Heat Output Tax (HOT) — Core Mechanics
Fundamental Principle
HOT is a budget-driven tax. Government first determines its required spending in gold ounces. That fixed cost is then apportioned across property owners (via local government) according to their measured annual heat output.
Improvements in energy efficiency do not reduce total government revenue — they only reduce the share paid by efficient properties and shift the burden onto less efficient ones. This creates powerful, continuous pressure toward efficiency without central planning.
Measurement Methodology
Heat output is measured at the level of clearly defined property footprints (registered deeds):
- Primary method: Satellite infrared imaging averaged over a full year.
- Secondary verification: Aerial surveys and ground-based sampling where disputes arise or higher accuracy is needed.
- Exclusions: None. There are no exclusions. No adjustments for “natural background heat”, no correction for efficiency gains, no discounting for vulnerable groups, no special treatment for industry, and no adjustment for geographic area. Every property is charged on its total therms of heat output.
Measurements are taken to determine total output per property footprint and the tax burden distributed accordingly. This is flexible and policy may evolve with regards to minimum thresholds, gradients and curves. All data is publicly available for scrutiny (open satellite data).
Revenue Flow & Budget Process
The system uses deliberate multi-year lags:
- Central government sets its budget in gold ounces (Year 0 for Year 2 spending).
- Counties set their budgets (Year 1 for Year 3).
- Districts/boroughs set theirs and levy individual deedholders (Year 2 for Year 4).
Revenue flows upward: deedholders → districts → counties → central government. This makes higher tiers dependent on lower tiers and gives citizens ample time to challenge spending decisions.
Dispute Resolution
Property owners may challenge their assessment through a clear, low-cost process:
- Submit independent thermographic survey or engineering report.

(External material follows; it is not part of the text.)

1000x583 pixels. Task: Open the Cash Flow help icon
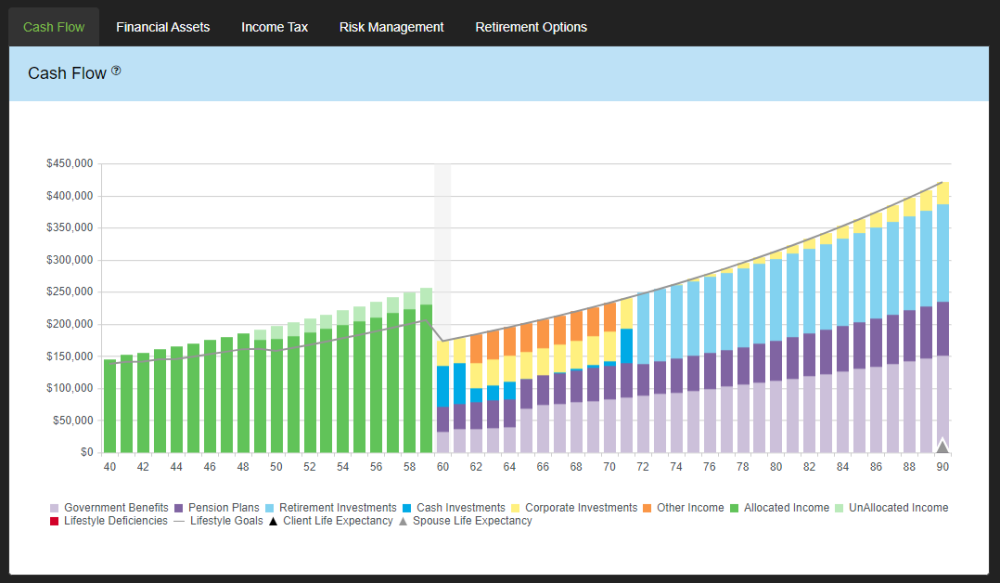tap(117, 70)
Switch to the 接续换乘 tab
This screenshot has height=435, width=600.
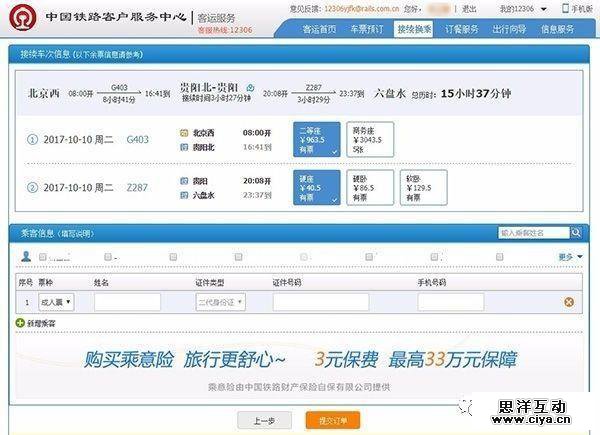click(x=413, y=29)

- Independent adjudicator (private or local) reviews within 60 days.
- Loser pays reasonable costs to discourage frivolous claims.
- Final appeal to county court on points of law only.
All measurement methodologies and baseline models are published and open to public comment annually.
Why HOT is Preferable to Income / Property Taxes
- Taxes waste (inefficiency), not value creation.
- Extremely difficult to evade — heat cannot be hidden in offshore accounts.
- Technology-neutral and encourages genuine innovation in efficiency.
- Progressive in real effect: high-energy users and inefficient operators pay more.
- Compatible with strong private property rights.
Relationship with Other PETS Taxes
HOT acts as the fiscal backstop. Revenues from ROT, LOT, COT, and MARE automatically reduce the amount that needs to be raised via HOT. This creates a “revenue seesaw” that rewards successful externality reduction while maintaining stable funding for core state functions.